*Given problem*. Transcribe the lines from the line containing "Go back via 商品一覧に戻る button" up to and including the line containing "Looking at the", copying them exactly and leaving out every other line.

*Dataset*.
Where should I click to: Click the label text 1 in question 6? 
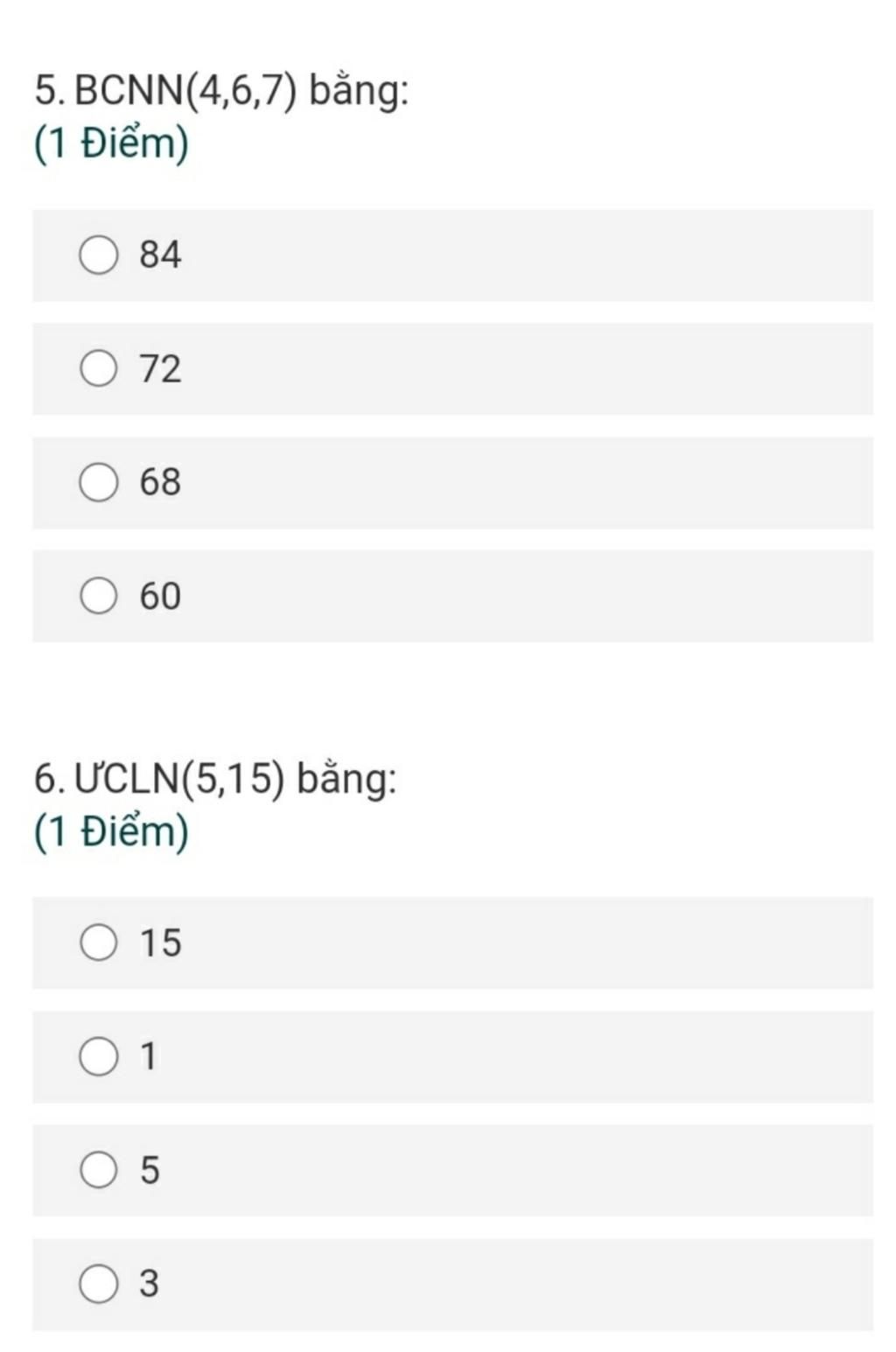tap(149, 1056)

==

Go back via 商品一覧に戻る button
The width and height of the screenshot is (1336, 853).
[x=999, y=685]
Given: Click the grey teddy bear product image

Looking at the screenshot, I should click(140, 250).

*Solution for this problem*.
Go back via 商品一覧に戻る button
The width and height of the screenshot is (1336, 853).
[x=999, y=685]
Given: Click the grey teddy bear product image

Looking at the screenshot, I should click(140, 250).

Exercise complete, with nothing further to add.